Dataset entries
^^^^

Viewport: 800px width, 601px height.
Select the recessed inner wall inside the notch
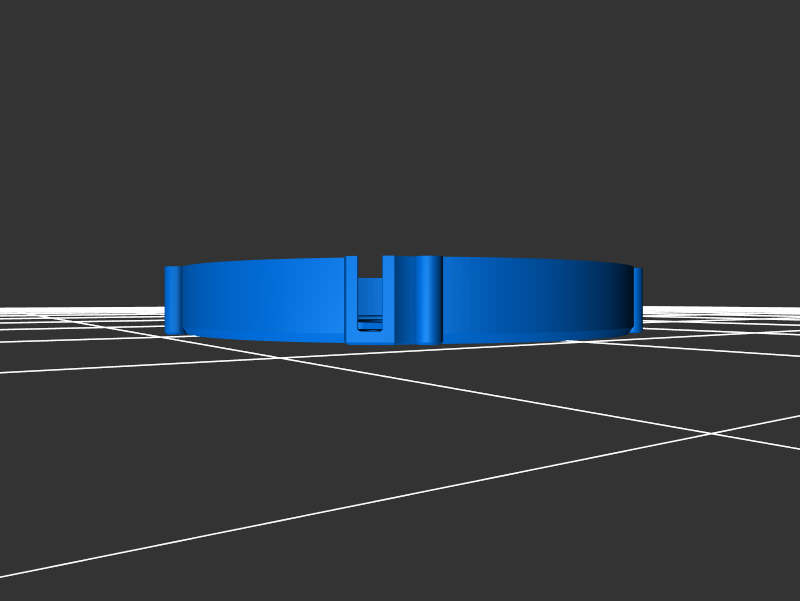[x=370, y=296]
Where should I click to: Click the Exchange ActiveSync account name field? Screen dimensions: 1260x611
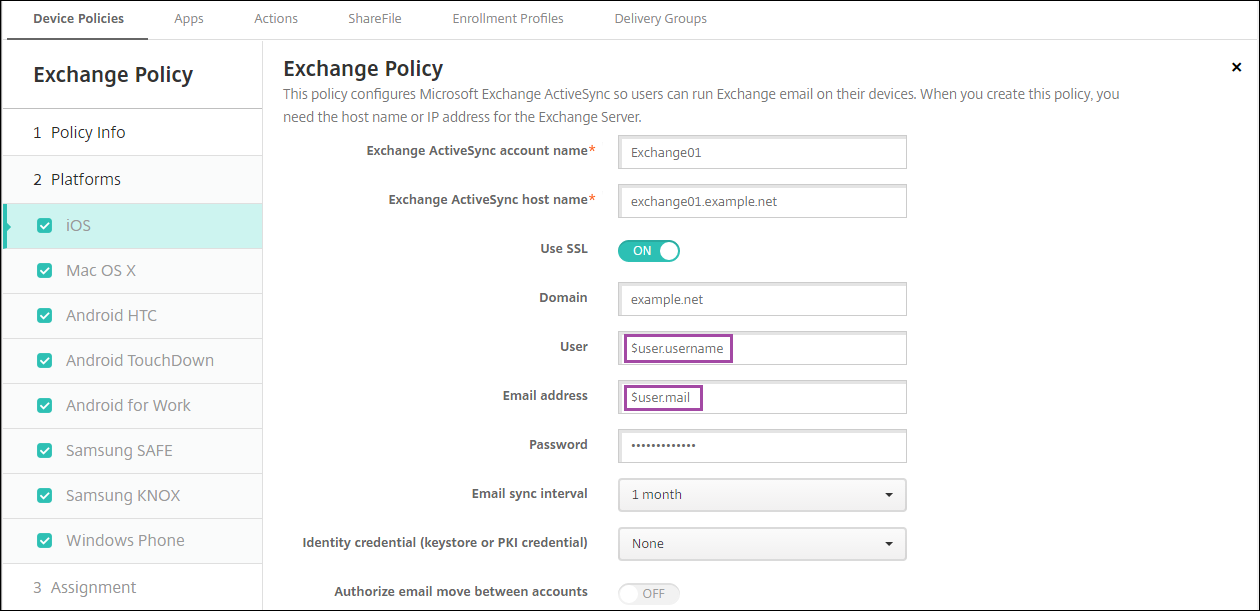762,153
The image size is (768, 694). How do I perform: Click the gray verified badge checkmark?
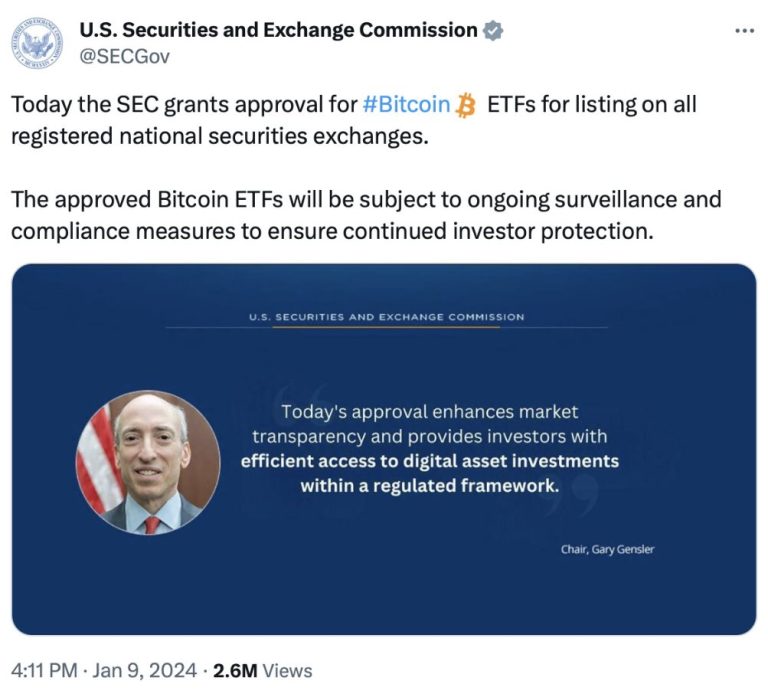(493, 30)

^^^^

Except for the pictures, give the data again word for word.

» **Answer to this problem**
Viewport: 800px width, 601px height.
Select the recessed inner wall inside the notch
[x=370, y=296]
Where should I click to: Click the Exchange ActiveSync account name field? Screen dimensions: 1260x611
762,153
The image size is (768, 694). How do I perform: Click the gray verified badge checkmark?
(493, 30)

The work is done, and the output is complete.